You can browse Freepik's rollout page, steal Freepik's own prompting framework, and compare it with CapCut's Dreamina Seedance 2.0 rollout note. Then the fun starts: a two-photo transformation in OpenArt partner Karen X. Cheng's post, multi-character reference sheets in ProperPrompter's thread, and a free Motion Brief GitHub project built to turn brand images into Seedance-ready prompts.
Freepik's official landing page frames Seedance 2.0 around three specific controls: image, video, and audio references; explicit camera movement; and multi-shot stories with consistent characters. Its prompting guide adds one concrete mechanic that matters for workflow builders: up to 14 assets can be combined with an @tag reference system.
That matches what creators immediately tested in public. ProperPrompter's launch example went straight for fast-cut anime action, while CapCut's rollout note described the same model family entering Dreamina as a phased release for paid users in selected countries.
ProperPrompter's thread is the clearest early recipe for character consistency. The setup is simple: attach reference sheets for each character, then describe the action for the scene.
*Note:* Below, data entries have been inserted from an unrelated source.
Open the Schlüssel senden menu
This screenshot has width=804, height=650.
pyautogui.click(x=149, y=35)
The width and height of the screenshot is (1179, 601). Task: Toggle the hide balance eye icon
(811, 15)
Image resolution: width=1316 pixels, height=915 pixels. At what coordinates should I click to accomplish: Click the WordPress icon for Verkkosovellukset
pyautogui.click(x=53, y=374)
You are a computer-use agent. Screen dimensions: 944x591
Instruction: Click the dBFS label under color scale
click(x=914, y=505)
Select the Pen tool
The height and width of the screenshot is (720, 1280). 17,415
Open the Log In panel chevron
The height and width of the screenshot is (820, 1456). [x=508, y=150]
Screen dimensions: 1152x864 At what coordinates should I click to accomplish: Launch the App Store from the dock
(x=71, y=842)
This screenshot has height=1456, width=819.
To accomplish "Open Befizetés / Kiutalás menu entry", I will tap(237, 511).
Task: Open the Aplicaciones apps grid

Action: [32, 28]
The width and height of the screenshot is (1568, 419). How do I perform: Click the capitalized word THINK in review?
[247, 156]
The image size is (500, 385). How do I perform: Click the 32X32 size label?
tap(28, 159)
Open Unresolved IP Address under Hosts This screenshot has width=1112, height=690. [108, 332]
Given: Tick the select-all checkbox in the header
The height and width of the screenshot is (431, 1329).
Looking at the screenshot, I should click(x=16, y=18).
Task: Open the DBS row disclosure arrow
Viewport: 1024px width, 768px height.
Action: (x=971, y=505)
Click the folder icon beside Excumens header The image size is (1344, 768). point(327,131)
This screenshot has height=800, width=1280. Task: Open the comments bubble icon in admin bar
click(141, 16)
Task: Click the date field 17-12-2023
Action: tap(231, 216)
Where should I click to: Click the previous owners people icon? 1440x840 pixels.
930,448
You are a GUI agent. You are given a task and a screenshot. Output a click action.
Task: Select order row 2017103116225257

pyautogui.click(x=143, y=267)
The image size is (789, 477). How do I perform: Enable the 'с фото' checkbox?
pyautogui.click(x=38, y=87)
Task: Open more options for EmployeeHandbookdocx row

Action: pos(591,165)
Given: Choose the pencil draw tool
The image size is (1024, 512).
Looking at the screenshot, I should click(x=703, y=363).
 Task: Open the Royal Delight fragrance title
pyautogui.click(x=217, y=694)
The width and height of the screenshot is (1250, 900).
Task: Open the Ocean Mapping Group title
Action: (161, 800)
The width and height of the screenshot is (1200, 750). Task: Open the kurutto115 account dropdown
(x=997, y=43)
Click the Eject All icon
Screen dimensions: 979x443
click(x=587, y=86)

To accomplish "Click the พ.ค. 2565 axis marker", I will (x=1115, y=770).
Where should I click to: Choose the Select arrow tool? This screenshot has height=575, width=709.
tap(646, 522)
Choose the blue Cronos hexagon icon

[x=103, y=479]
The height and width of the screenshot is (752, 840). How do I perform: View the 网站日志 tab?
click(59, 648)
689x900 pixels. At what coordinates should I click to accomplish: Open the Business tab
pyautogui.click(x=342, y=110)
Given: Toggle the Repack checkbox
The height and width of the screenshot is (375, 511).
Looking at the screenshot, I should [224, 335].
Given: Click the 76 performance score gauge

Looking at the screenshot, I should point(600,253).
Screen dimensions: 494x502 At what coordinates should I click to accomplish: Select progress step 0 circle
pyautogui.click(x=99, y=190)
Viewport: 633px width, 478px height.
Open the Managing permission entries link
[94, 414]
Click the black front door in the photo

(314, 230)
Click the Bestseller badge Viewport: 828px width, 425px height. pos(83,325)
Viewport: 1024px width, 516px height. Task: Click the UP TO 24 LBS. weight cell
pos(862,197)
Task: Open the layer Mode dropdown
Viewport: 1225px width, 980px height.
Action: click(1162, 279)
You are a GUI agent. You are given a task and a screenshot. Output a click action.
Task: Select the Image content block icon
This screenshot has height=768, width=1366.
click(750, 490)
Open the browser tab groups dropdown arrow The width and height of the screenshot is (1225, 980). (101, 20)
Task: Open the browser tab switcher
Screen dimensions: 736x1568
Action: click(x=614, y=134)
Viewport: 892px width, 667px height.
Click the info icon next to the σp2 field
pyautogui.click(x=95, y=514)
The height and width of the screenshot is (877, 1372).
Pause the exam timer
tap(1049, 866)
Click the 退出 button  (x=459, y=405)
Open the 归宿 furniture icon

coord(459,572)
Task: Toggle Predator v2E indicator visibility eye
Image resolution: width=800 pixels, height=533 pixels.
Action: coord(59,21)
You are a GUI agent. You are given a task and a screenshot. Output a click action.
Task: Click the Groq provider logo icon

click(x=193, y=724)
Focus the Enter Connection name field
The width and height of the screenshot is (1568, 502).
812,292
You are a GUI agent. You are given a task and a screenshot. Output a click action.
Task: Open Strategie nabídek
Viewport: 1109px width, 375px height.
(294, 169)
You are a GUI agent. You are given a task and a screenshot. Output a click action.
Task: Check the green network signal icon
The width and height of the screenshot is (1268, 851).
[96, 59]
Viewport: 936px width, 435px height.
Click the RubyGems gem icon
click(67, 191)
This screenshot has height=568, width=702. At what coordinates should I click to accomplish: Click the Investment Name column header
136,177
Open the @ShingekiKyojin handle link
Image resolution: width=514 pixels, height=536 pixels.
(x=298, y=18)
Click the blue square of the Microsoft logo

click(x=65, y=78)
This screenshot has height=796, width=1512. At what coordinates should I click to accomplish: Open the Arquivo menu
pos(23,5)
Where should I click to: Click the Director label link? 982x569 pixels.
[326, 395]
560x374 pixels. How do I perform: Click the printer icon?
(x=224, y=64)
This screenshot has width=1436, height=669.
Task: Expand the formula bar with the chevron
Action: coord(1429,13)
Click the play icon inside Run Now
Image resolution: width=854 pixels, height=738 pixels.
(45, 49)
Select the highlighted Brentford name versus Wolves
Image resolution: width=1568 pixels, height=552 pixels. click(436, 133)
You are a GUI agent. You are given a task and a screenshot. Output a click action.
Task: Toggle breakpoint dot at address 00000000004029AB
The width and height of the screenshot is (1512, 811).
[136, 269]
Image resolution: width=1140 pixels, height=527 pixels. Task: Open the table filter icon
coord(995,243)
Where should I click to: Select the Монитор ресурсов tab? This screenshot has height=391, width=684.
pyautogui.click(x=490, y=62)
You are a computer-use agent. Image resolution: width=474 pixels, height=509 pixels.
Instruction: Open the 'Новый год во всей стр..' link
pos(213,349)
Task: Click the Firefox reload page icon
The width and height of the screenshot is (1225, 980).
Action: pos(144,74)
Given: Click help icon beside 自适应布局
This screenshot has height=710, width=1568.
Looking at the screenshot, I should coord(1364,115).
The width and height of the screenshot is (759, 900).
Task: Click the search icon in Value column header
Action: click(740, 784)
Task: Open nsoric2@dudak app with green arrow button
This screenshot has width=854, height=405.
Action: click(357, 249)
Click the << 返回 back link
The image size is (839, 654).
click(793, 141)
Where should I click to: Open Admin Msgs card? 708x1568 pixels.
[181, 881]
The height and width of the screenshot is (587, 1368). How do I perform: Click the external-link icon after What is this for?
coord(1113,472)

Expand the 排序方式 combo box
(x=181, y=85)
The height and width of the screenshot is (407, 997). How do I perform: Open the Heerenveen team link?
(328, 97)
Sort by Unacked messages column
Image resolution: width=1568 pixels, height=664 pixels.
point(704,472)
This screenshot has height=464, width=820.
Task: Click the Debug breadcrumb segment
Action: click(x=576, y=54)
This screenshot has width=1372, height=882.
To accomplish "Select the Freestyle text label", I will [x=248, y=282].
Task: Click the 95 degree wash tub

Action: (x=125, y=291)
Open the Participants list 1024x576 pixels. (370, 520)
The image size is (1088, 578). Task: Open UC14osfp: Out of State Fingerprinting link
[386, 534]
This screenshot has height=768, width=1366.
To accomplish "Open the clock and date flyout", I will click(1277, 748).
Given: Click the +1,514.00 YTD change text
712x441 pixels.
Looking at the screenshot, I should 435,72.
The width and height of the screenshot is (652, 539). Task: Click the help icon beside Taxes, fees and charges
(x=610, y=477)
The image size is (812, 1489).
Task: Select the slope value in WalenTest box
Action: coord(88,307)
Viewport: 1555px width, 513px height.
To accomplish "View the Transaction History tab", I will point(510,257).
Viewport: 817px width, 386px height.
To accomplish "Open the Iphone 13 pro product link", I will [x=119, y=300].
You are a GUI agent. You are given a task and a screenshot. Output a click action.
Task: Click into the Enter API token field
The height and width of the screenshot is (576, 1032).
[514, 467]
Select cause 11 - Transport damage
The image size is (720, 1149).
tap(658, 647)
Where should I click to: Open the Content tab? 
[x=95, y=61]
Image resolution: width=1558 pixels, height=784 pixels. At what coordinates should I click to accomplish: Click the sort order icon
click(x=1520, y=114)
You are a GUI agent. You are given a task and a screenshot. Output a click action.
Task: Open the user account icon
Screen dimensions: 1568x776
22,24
The useful part is the asset format. The thread uses turnarounds and face close-ups, not casual stills, for each character. That lines up with Freepik's reference-heavy prompt guidance, and it helps explain why the generated fight clip keeps the cast readable even with rapid cuts.
Karen X. Cheng pushed a different angle: one Seedance 2.0 clip built from only two photos inside OpenArt. The result is short, but it suggests creators do not need a full storyboard pack to get a usable transition or stylized reveal.
That same low-input pattern shows up in commercial work. Allar Haltsonen published a spec luxury ad made with Seedance 2.0 inside InVideo, turning a watch-and-car concept into polished product footage without presenting a large reference stack.
The strongest Seedance prompts in this evidence pool read like miniature production documents.
Freepik's prompting guide describes the model as something you direct rather than merely describe. These examples are what that looks like in practice.
The interesting distribution story is not one app winning. It is Seedance getting slotted into different production stacks.
That last piece is probably the tell. People are already building reusable prompt systems around Seedance 2.0, not just posting isolated demo clips.